If you’re not familiar with freemium, here’s the definition (via Wikipedia).

Freemium is a pricing strategy by which a product or service (typically a digital offering or application such as software, media, games or web services) is provided free of charge, but money (premium) is charged for proprietary features

For the purpose of this article, I’d like to exclude software companies that offer a specific trial length (i.e — 14-day or 30-day trial). Instead, I’m focusing on the “forever free” plan with no trial length.

A few success stories

Before I jump into examples, I thought it would be helpful to provide a few examples of B2B SaaS companies who have built successful businesses using this approach.

In many of these examples, these are highly competitive industries, but it’s clear that this approach can build fast-growing businesses.
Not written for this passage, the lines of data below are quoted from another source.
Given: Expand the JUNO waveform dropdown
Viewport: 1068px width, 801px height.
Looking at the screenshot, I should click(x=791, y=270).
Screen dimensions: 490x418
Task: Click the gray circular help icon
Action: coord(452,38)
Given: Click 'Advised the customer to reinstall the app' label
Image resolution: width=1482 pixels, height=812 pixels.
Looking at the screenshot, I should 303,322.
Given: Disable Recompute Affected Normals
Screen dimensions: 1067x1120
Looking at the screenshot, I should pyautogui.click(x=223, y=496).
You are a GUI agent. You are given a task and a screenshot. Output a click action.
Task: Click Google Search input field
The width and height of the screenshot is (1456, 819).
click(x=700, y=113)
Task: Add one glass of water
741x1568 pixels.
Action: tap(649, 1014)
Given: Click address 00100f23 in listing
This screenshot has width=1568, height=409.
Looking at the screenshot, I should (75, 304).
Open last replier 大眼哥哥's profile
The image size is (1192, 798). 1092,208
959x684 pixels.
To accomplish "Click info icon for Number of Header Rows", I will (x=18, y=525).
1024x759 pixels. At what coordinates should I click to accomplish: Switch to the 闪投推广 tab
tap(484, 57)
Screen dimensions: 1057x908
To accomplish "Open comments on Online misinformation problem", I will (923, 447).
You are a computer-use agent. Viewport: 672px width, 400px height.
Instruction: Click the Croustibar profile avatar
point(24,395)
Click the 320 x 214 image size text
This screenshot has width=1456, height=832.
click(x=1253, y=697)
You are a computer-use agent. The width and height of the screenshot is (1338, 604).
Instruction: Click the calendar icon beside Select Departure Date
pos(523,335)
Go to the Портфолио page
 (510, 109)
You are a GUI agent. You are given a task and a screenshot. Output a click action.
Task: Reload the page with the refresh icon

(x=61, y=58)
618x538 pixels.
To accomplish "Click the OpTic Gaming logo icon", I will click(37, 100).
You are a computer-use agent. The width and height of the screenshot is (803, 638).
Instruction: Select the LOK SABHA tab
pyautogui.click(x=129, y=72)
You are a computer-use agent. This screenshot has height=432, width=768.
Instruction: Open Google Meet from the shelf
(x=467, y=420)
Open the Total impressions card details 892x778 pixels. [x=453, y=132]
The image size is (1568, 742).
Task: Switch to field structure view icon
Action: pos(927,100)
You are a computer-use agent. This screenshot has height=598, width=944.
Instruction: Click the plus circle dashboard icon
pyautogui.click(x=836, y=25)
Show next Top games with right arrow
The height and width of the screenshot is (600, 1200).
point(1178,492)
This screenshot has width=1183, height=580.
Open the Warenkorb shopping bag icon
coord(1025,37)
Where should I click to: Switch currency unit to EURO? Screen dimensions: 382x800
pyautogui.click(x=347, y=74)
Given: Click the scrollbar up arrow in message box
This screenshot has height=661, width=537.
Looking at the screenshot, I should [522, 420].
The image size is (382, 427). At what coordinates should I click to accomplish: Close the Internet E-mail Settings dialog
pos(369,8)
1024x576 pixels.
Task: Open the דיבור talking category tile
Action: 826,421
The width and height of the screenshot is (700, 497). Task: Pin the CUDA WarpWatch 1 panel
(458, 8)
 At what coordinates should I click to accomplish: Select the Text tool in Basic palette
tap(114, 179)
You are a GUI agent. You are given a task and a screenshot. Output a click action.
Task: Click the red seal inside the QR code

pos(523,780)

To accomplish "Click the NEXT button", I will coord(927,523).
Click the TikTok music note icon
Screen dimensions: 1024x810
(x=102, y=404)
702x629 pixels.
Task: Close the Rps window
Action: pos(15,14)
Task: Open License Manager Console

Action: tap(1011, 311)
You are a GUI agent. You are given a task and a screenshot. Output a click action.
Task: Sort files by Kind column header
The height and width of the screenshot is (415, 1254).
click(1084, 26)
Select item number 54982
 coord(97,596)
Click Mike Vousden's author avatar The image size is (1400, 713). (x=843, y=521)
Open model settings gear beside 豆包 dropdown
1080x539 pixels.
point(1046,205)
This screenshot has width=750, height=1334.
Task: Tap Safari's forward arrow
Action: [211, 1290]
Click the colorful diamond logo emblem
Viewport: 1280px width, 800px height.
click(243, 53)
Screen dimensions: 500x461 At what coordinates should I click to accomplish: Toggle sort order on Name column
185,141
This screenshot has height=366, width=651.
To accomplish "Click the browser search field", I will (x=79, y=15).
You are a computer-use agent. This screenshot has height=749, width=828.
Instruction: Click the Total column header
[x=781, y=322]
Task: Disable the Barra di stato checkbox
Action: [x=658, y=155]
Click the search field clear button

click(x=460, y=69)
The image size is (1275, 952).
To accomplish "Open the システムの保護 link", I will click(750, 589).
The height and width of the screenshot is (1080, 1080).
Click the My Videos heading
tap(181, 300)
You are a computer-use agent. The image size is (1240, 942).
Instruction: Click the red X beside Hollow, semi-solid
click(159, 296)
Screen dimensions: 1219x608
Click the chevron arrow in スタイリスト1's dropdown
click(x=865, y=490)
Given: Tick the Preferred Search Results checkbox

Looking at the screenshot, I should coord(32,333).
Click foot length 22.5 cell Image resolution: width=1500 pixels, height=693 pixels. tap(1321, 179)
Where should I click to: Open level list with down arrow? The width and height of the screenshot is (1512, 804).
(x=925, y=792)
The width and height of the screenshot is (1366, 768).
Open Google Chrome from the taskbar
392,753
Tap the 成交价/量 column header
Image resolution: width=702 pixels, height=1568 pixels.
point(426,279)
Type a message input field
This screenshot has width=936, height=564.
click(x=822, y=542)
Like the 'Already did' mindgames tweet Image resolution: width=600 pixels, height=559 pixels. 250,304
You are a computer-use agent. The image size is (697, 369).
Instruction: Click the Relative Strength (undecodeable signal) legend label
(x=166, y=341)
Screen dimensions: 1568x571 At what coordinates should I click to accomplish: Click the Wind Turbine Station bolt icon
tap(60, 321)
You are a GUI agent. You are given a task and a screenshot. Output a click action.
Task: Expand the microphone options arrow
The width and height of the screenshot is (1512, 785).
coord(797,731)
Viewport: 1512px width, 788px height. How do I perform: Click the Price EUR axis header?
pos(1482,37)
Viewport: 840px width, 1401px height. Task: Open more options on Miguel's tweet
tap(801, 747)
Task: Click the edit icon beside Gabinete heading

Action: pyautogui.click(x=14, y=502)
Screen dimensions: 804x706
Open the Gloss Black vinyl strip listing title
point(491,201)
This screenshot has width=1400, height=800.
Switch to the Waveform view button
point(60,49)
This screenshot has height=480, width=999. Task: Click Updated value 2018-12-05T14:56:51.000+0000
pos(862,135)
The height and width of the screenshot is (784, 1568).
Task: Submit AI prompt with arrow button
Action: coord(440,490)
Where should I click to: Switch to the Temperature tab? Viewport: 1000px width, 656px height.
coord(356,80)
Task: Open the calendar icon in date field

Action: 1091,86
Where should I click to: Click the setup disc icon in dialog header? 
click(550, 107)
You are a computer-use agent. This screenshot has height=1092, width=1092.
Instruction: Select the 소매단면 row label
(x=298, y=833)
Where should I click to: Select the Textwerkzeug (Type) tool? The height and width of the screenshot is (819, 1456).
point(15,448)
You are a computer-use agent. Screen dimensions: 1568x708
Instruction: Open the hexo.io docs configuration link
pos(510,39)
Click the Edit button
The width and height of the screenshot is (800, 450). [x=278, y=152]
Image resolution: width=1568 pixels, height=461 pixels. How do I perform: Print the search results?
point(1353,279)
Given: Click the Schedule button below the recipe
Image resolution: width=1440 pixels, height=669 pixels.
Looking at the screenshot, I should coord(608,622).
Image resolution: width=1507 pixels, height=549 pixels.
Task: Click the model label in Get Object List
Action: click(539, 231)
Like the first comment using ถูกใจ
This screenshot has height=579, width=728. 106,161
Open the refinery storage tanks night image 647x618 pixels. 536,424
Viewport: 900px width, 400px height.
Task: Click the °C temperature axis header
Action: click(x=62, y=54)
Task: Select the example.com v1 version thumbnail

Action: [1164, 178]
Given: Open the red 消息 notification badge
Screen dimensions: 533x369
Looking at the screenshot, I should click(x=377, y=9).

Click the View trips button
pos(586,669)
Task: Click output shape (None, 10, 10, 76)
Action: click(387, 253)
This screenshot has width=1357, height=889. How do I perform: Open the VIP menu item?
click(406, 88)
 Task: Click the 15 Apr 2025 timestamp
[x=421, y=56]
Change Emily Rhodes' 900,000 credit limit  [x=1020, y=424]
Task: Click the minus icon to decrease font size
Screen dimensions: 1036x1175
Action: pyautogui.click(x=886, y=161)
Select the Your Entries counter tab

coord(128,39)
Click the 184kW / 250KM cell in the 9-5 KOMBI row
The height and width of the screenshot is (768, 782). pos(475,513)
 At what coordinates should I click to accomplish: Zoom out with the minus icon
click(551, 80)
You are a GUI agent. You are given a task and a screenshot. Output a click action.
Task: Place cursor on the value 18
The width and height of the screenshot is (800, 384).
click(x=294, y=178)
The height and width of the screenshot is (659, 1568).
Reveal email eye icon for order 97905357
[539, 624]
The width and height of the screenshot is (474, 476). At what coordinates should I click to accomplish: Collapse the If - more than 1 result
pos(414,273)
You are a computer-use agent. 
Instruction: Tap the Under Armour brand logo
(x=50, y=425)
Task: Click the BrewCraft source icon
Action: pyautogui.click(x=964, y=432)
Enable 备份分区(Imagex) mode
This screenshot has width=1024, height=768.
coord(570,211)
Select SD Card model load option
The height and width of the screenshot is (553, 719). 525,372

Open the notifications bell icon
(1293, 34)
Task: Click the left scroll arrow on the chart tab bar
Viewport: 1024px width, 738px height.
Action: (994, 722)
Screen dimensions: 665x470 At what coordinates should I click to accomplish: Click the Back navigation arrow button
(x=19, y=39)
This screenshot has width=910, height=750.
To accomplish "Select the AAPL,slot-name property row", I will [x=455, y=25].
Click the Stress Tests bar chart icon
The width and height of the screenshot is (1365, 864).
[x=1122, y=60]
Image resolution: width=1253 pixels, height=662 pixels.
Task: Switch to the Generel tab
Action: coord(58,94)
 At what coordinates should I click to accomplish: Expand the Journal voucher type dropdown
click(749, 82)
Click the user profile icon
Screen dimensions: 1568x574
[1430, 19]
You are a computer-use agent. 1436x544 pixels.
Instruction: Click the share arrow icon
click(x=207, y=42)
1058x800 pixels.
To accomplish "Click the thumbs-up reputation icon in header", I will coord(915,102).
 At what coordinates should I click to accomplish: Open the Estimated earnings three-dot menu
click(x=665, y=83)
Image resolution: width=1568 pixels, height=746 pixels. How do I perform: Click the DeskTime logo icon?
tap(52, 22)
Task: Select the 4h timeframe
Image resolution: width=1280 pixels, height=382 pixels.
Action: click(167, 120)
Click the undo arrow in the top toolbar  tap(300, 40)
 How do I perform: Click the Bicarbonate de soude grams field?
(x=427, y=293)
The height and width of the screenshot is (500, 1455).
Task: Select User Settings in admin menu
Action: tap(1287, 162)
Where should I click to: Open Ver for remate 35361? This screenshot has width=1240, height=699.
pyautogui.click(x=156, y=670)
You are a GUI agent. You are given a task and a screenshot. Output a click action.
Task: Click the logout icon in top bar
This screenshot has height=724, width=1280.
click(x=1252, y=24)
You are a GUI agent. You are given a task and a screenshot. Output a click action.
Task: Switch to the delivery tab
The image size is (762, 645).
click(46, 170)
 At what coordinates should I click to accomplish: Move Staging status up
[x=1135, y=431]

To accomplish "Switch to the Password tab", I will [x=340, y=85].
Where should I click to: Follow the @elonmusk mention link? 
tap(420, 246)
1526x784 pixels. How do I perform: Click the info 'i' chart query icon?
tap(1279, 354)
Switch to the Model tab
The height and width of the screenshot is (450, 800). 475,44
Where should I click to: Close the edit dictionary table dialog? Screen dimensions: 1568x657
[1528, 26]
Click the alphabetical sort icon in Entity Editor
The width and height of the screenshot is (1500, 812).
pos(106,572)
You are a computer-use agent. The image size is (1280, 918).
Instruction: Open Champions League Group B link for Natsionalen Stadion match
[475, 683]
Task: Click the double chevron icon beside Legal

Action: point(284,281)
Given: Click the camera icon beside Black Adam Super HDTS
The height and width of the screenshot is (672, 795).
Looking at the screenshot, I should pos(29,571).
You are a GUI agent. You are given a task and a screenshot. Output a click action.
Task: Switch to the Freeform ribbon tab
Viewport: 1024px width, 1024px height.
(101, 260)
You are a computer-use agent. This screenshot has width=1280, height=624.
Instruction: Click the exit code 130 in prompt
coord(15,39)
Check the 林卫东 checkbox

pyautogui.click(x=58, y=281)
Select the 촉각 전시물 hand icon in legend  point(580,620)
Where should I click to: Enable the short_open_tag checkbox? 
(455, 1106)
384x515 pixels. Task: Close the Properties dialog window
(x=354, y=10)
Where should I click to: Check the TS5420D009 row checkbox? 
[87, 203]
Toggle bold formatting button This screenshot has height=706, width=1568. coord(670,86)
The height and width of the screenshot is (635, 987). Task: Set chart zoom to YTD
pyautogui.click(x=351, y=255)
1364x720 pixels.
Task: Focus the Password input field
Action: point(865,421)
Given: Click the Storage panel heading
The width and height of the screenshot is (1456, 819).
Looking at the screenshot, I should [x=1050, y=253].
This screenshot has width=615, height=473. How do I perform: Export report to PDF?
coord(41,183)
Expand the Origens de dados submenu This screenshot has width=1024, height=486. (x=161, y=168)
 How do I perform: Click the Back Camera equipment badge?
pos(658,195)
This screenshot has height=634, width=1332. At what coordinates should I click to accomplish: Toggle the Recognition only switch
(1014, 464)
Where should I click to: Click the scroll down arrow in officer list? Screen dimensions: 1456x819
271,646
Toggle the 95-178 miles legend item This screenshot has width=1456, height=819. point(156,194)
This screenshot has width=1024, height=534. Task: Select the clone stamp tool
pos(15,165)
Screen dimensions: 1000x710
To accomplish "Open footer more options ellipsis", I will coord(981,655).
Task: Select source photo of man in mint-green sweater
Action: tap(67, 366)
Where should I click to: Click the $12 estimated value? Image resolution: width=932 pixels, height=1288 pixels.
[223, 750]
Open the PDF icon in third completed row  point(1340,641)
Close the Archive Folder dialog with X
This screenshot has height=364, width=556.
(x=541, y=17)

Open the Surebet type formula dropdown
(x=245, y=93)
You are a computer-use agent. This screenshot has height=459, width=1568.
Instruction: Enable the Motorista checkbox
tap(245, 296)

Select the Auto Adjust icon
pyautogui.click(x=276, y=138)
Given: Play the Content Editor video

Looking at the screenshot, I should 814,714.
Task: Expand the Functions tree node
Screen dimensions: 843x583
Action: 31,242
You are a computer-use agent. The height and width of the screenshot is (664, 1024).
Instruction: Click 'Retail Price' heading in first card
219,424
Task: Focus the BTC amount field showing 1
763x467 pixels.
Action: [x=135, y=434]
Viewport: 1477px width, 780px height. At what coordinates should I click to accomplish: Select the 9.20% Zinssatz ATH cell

Let’s move on to more specifics now.

1.) Simple Value Proposition

The first (and most important) rule is that the product needs to be simple to understand by the masses (not your friends in tech). Dropbox is a service to store your files. Slack is Facebook Messenger for Business. Mailchimp helps you send customer emails. Trello is a to-do app. Safari (where I used to work) is like Netflix but for your career.

A simple value proposition is important because you can’t spend the time (or money) to educate your customers about your service over several touch-points. It needs to be immediately obvious what the value is. I’ll explain more in a bit, but it boils down to your cost to acquire a new (paying) customer.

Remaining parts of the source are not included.